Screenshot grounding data
• • • • •
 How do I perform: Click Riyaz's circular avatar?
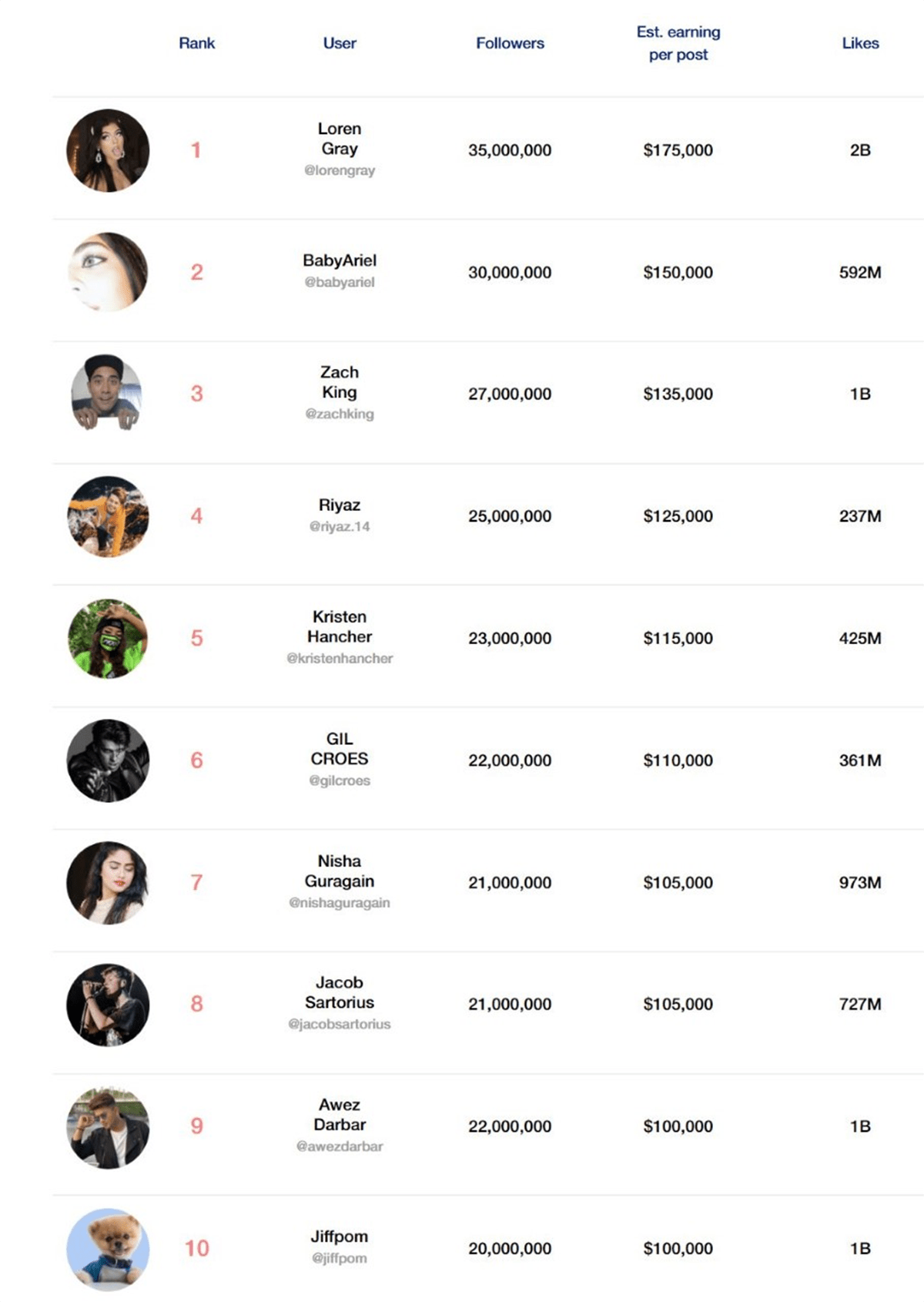pyautogui.click(x=108, y=516)
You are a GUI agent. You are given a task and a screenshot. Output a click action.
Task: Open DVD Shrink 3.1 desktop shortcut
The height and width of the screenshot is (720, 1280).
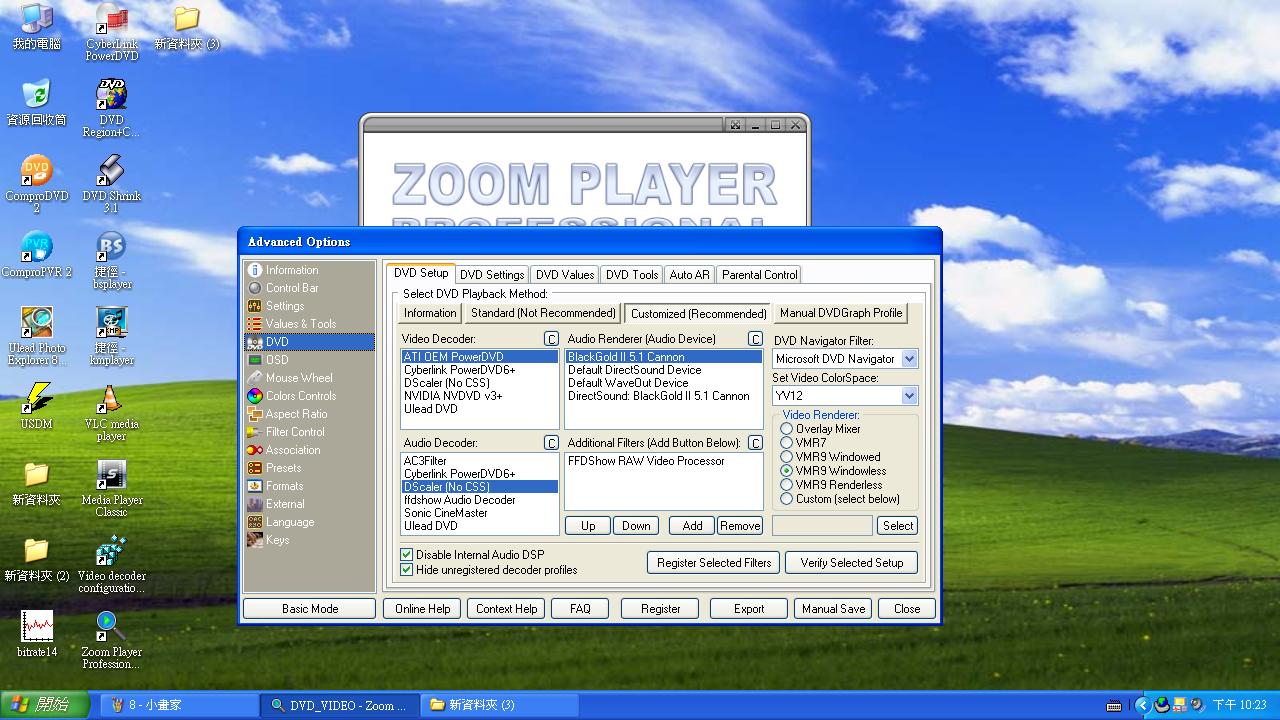click(x=111, y=171)
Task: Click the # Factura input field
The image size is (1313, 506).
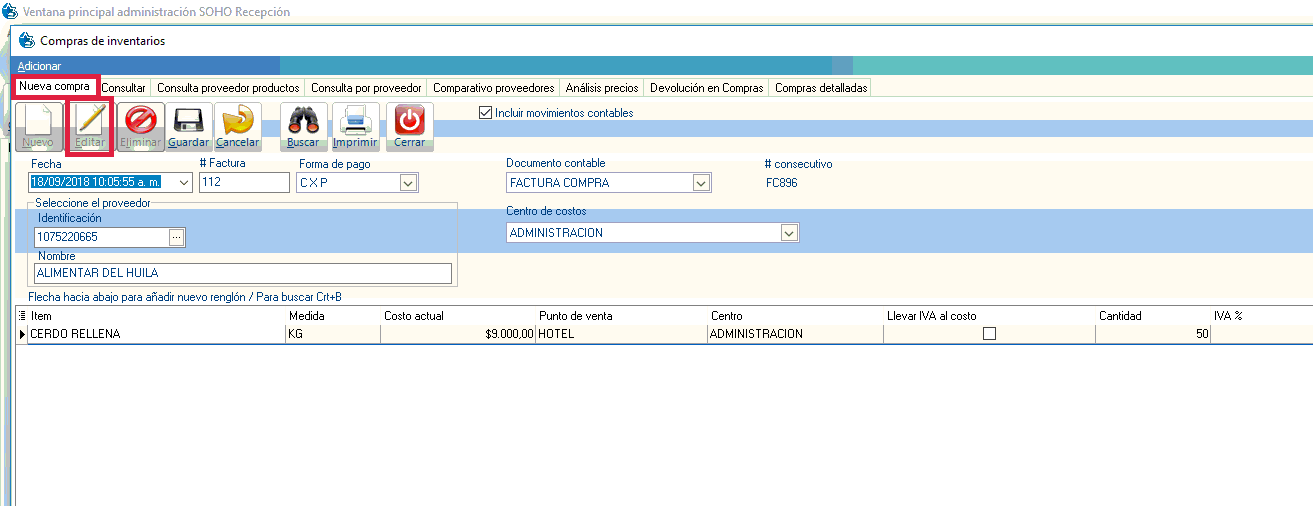Action: pyautogui.click(x=244, y=183)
• • • • •
> _Task to complete_: Transcribe the records above exactly as they appear, leaving out any pictures.

> _Answer section_:
 How do I perform: Click Riyaz's circular avatar?
pyautogui.click(x=108, y=516)
You are a GUI agent. You are given a task and a screenshot. Output a click action.
Task: Open DVD Shrink 3.1 desktop shortcut
The height and width of the screenshot is (720, 1280).
click(x=111, y=171)
Task: Click the # Factura input field
The image size is (1313, 506).
Action: pyautogui.click(x=244, y=183)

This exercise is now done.